Projector Mount


If you are looking for a reason why you should always keep your mouth shut, look no further. My thesis advisor, Bruce, was talking to Ross asking if he could nock up a projector mount for a project. The projector mount points the projector down onto a table and is used for researching large interactive displays. Eventually we will be able to buy tables with high resolution, millimetre thin, displays embedded into their surfaces. The projector technique is one of the ways we mock up these sorts of user interfaces while we are waiting for the real hardware to arrive.

Any way, Ross told Bruce that he thought he could nock something up in a day or so. At this time I might have coughed and said something about how a real man could have it done in half that time. It was an ill advised comment at best. Ross just smiled at me, then looked at Bruce without missing a beat and said "Aaron is building it". Bruce, always fast on the uptake, just said "Ok" and wandered out of the room. I work with very smart people and boy, do they ever know how to teach you a lesson.

Ok, so after I put this page up I was talking to Ross and he said my recollection was no where near accurate. He thought I had jumped out of my seat to volunteer. His exact wording, which he said I could quote him on, was "you dug your own hole". Which, considering that the projector mount was going to be used for, among other things, a crazy robot tracking project, I probably did. Memory is definitely subjective.

Bruce had another student who had purchased the scaffolding you see to the left in order to mount about 8 cameras pointing at the table as part of a tracking project. Ok if I was going to do this I was going to do it right. Both the position and projection angle were adjustable in my design.

The projector mount sits between two rails bolted to the scaffolding. This actually acted to stabilize the scaffolding. The rails were bolted to a series of convenient mounting holes along the scaffolding. This allowed the mount to be moved, with the rails from "side-to-side" along the scaffolding. Inside the "L" shaped rails the mound was able to be slid "front-to-back" in the grove formed by the rails. I glued stips of rubber cut from old mouse pads to the aluminium plate that formed the base of the mount. This both prevented it from slipping and provided some simple vibration dampening for the projector.

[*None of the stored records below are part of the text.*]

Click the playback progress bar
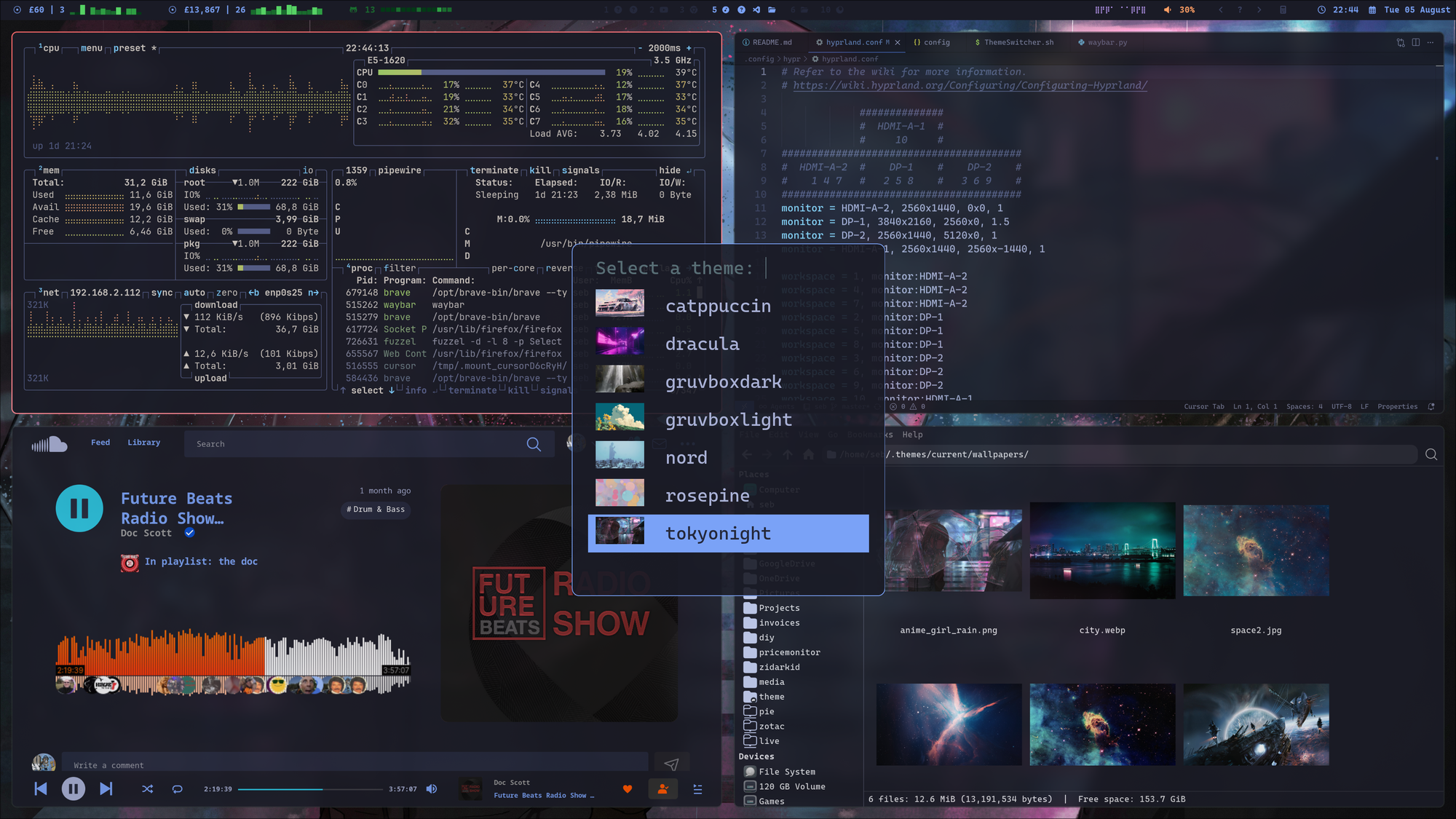 (x=310, y=788)
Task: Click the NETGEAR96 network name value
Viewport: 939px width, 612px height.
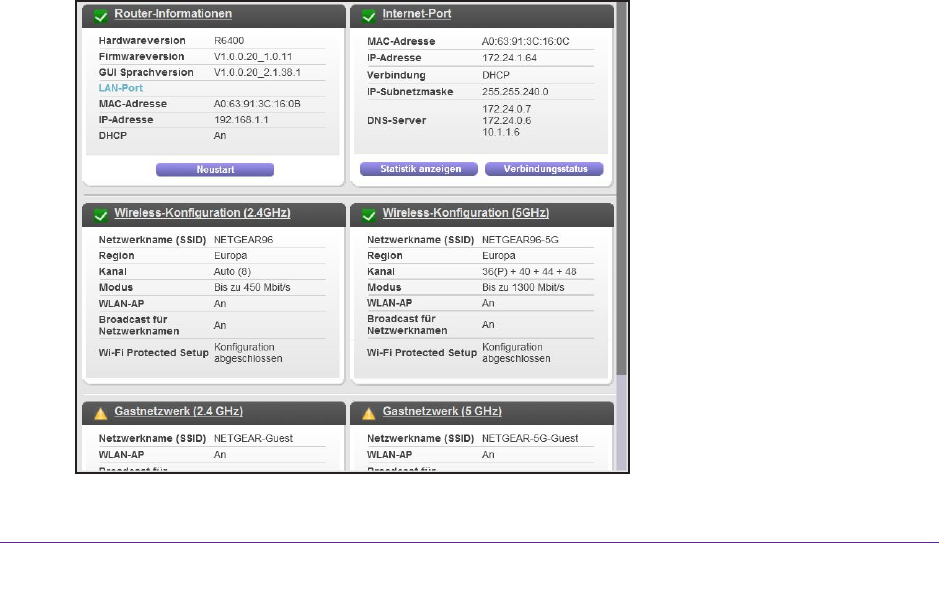Action: (242, 240)
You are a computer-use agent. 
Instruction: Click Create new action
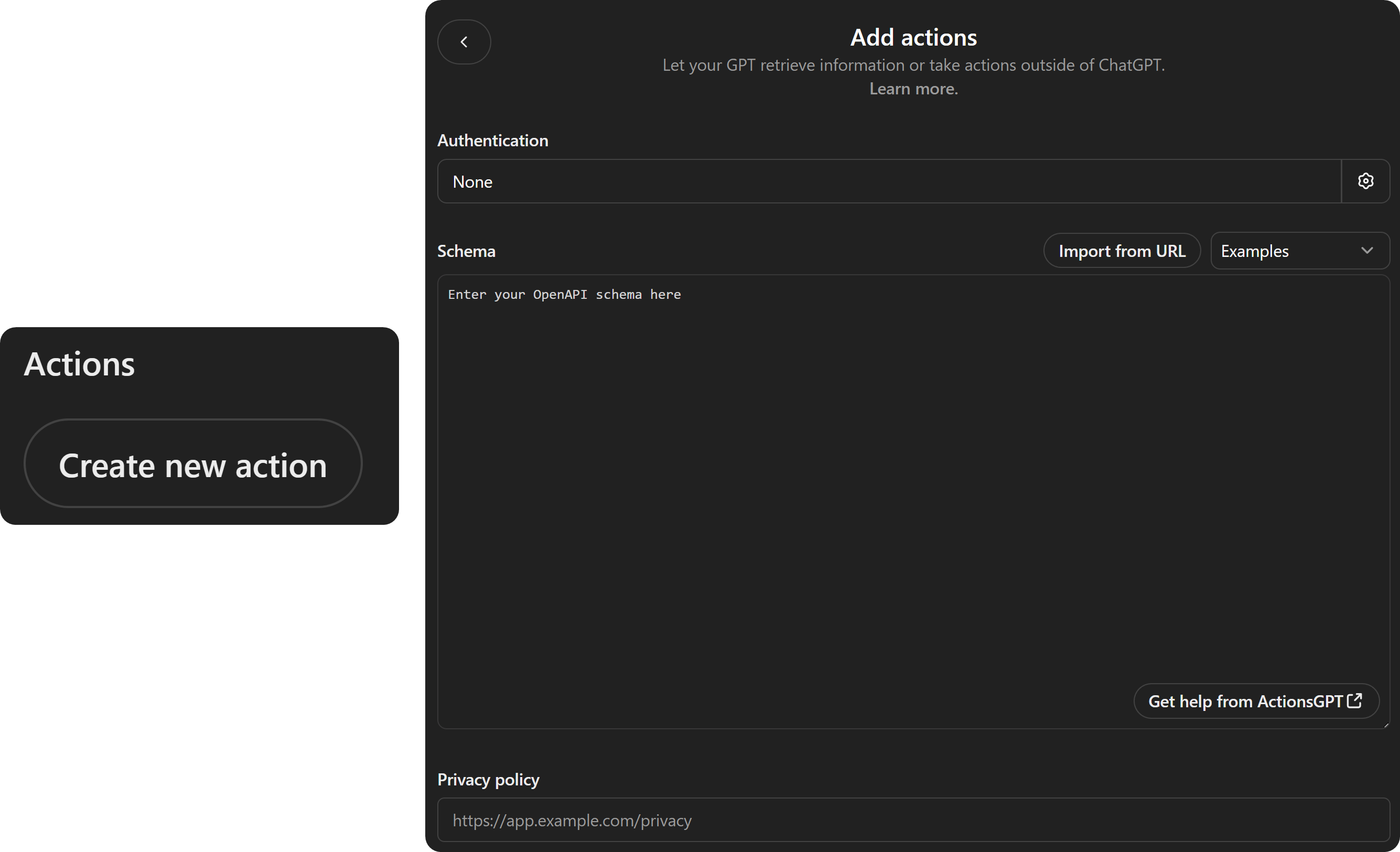192,464
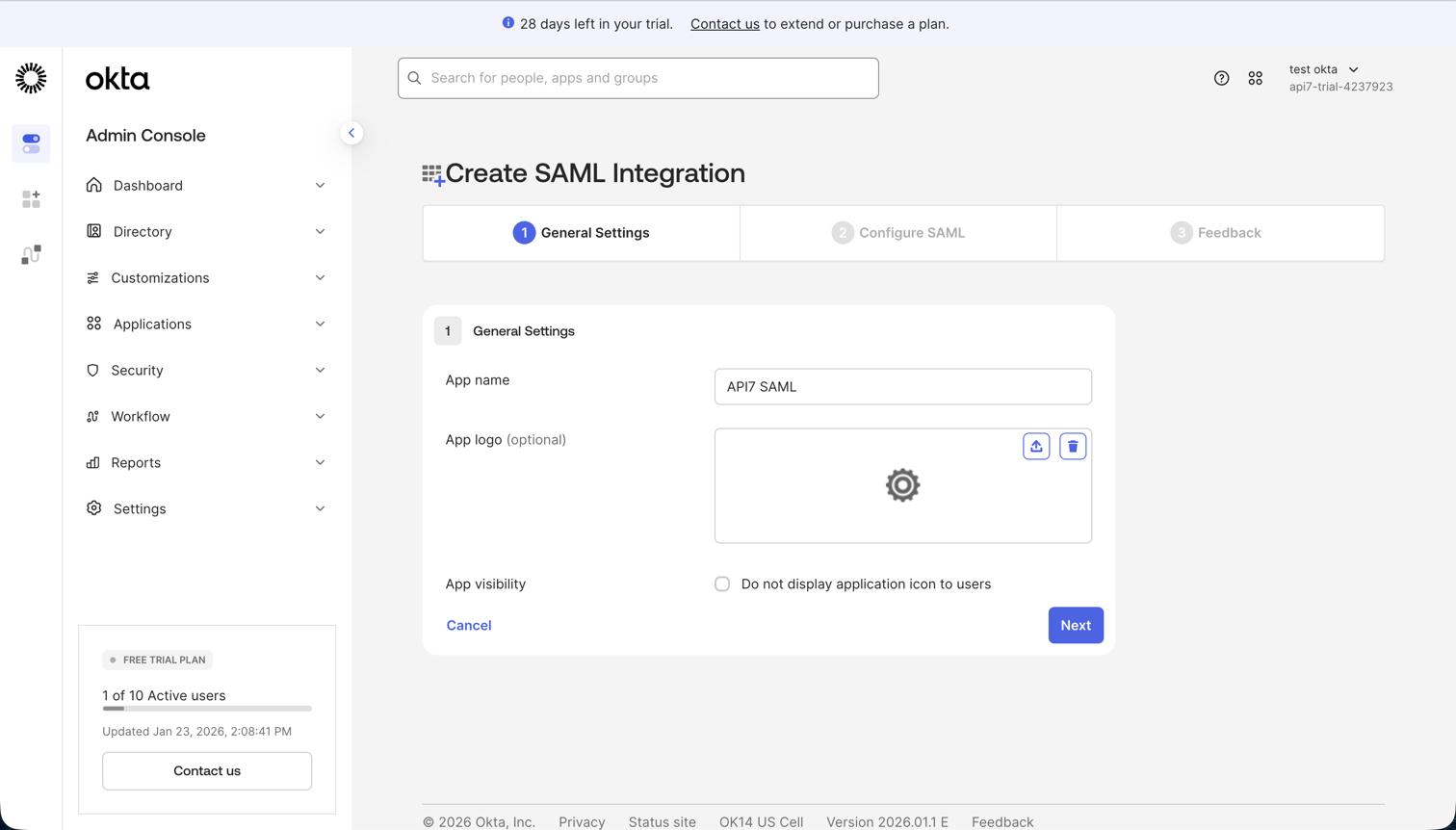Click the Active users progress bar

pos(206,710)
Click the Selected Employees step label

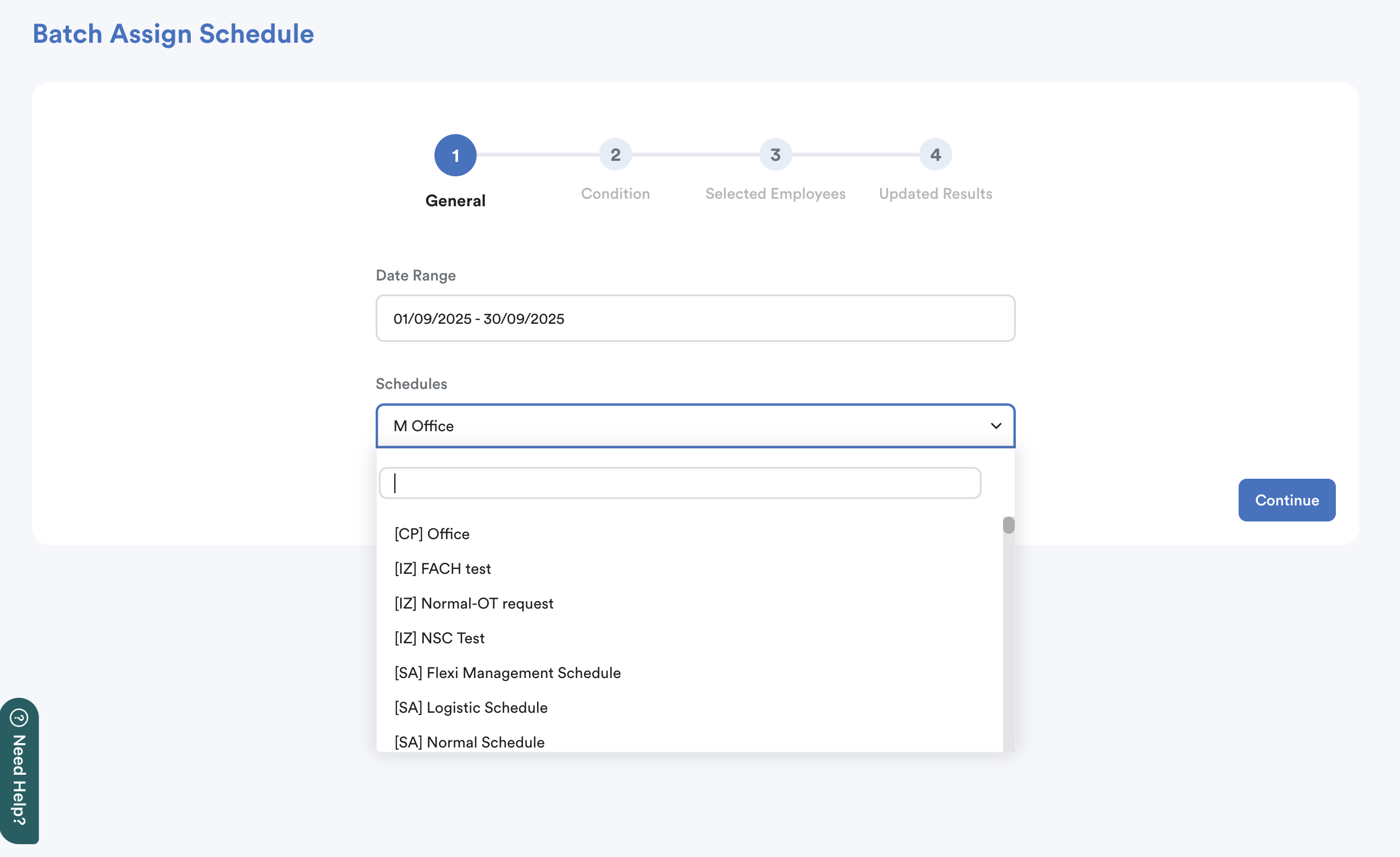(775, 194)
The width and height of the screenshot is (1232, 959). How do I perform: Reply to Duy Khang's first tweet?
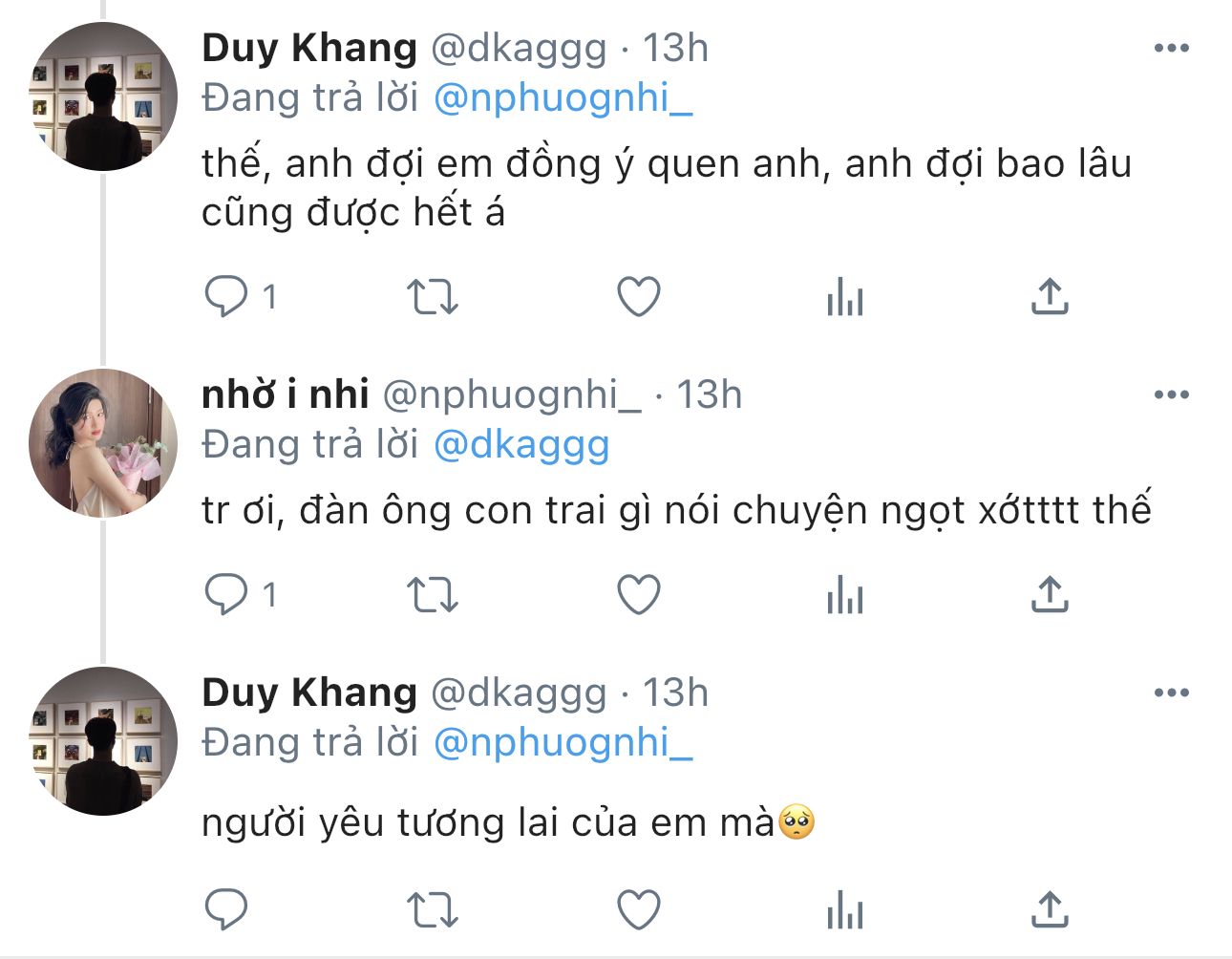(226, 297)
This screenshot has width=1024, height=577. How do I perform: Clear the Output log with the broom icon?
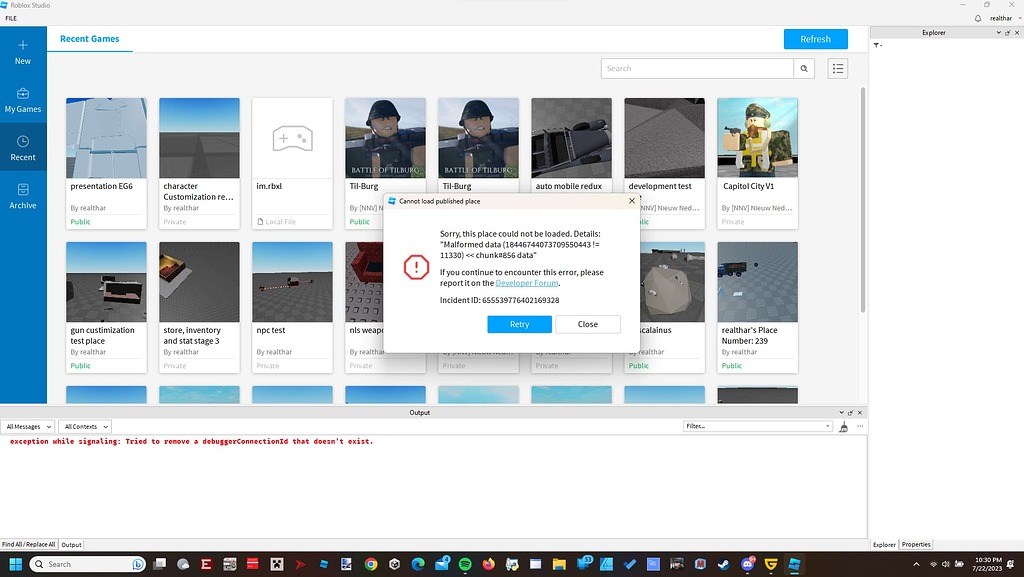tap(843, 426)
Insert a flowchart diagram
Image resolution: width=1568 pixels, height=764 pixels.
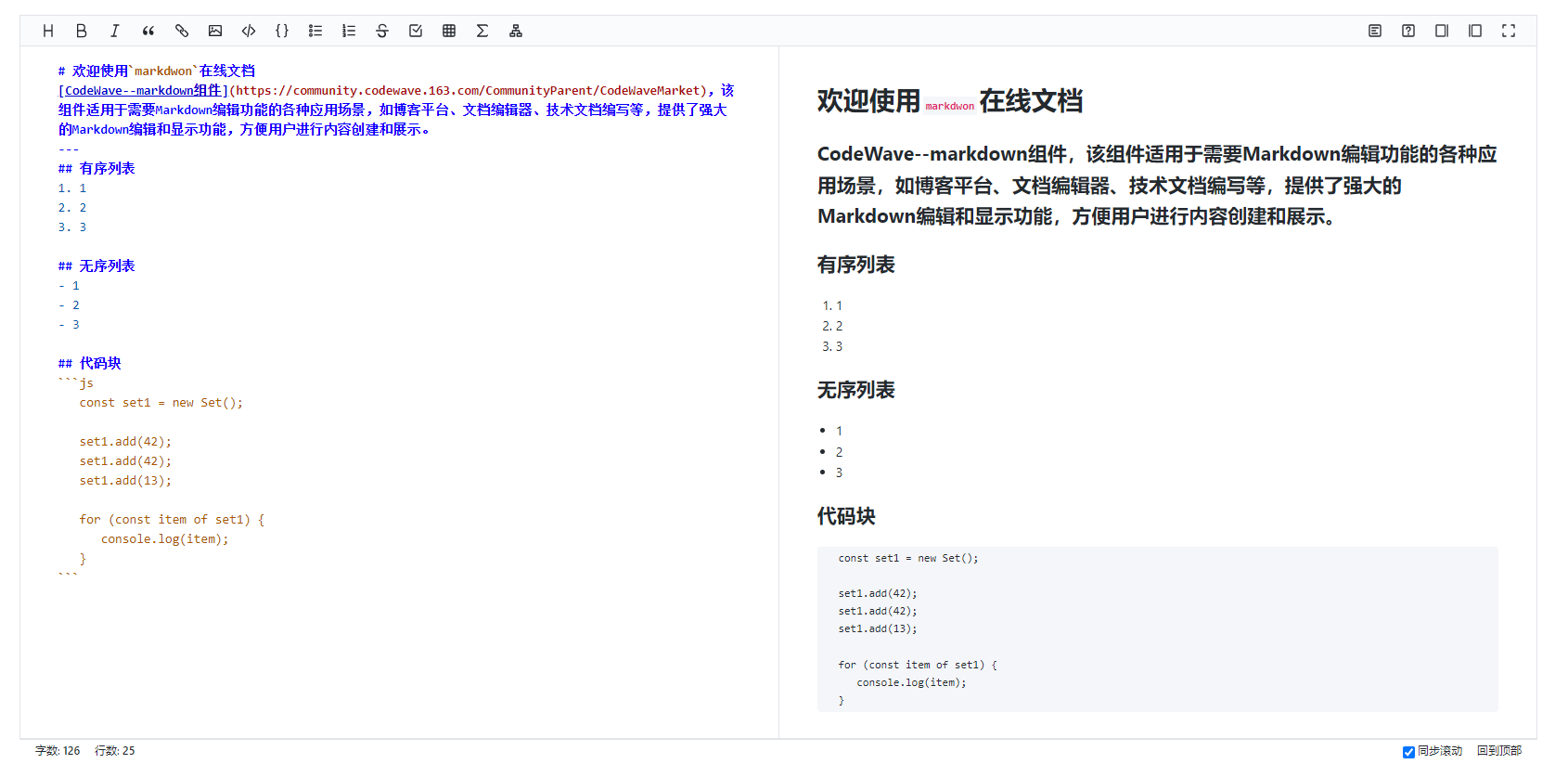coord(516,31)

I lathed down a scrap piece of steel rod so that the ends slipped into holes I drilled through a support bar. The bar was a bent piece of aluminium. The lathing let the U shaped support bar capture the steel rod. Then another mount held the camera allowing it so swing on the rod.

Since the mount let the projector swing to adjust the projection angle I needed to mill out a channel in the base so the projector lenses could move freely over the desired range of projection angle.

Ok, so the moral of this story is friends let friends shoot their mouths off then they collaborate to teach that friend a lesson. Thanks guys. The funny part was it took me almost twice as long as Ross's estimate to buy the aluminium, and nock this together. I am not sure of what his intended design was going to be but Ross is the kind of bad ass at this sort of stuff that makes me believe that his implementation would have been better. Ugh, me and my big mouth.